*** DATASET ENTRIES ***
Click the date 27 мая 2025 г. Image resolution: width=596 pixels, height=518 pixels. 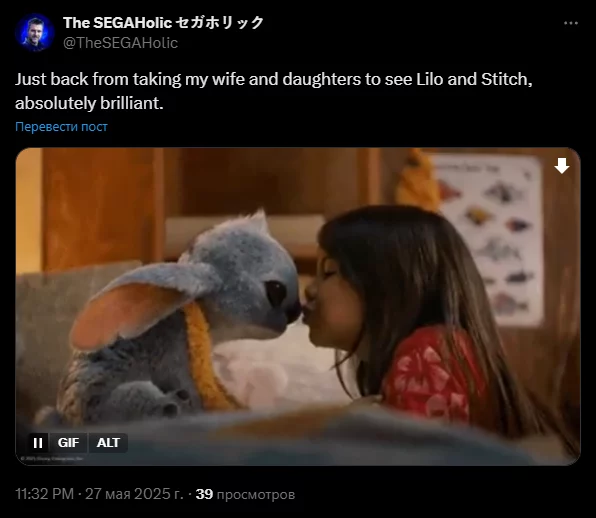(134, 494)
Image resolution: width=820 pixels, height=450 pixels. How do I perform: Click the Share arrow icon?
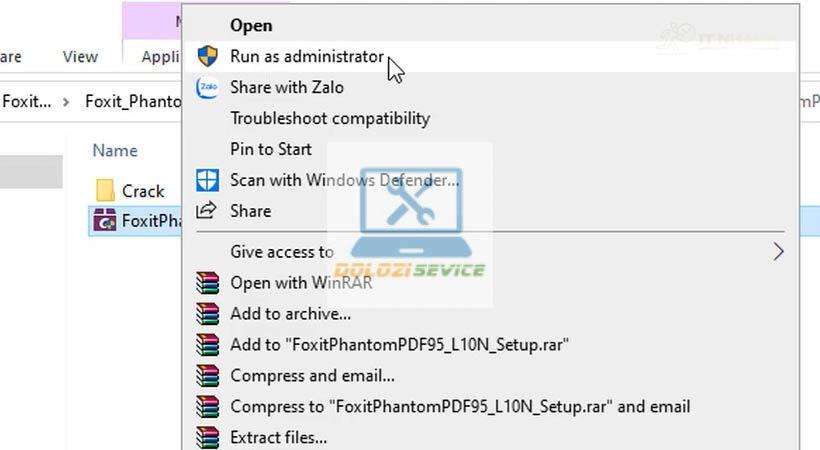[207, 211]
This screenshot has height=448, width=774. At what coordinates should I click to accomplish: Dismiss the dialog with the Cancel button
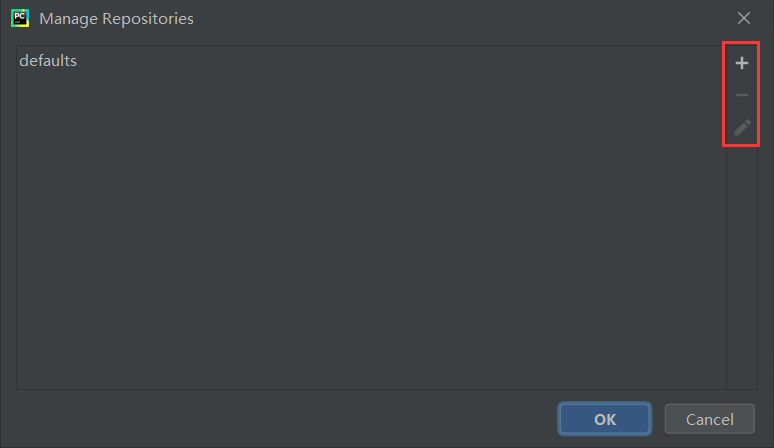click(x=709, y=419)
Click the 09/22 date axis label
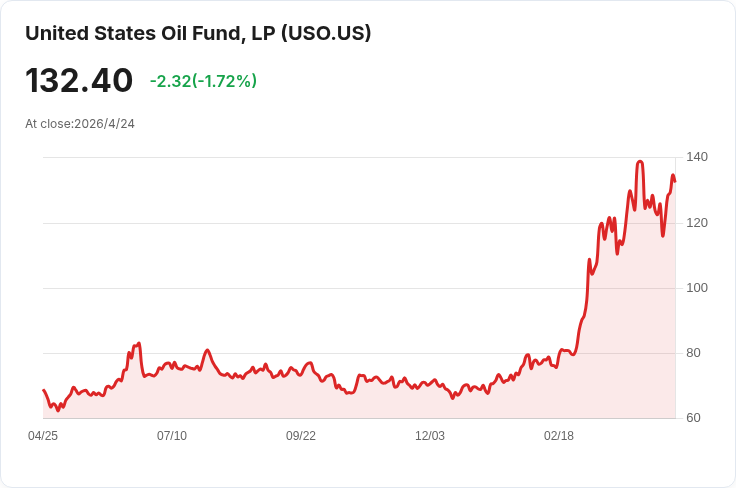This screenshot has width=736, height=488. 301,436
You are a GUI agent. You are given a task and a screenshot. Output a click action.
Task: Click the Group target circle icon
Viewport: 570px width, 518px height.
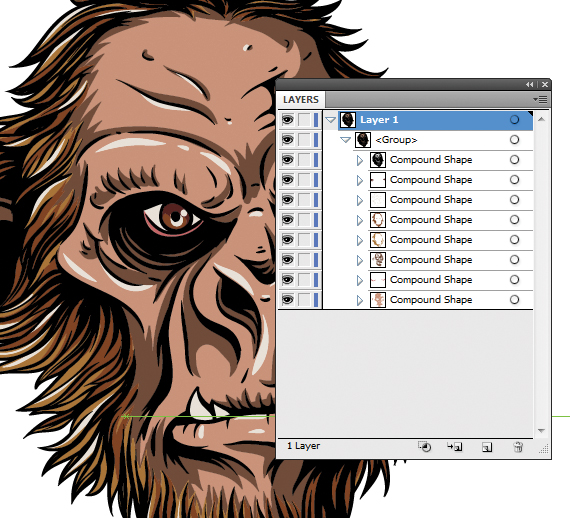click(x=514, y=140)
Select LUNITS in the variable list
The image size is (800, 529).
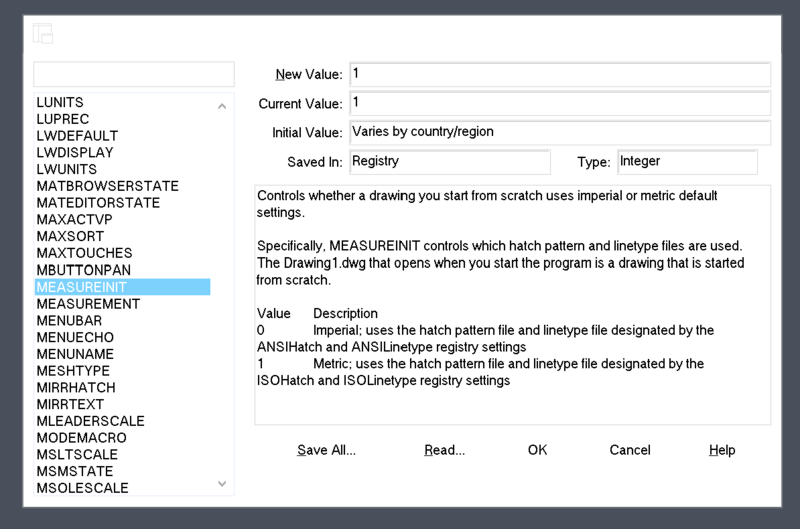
*** End of DATASET ENTRIES ***
» **TASK**: From the line containing "Viewport: 570px width, 518px height." to the last line of the entries, output every line exactly as written, but leave out the pictures.

» **RESPONSE**:
Viewport: 570px width, 518px height.
click(x=514, y=140)
Select LUNITS in the variable list
The image size is (800, 529).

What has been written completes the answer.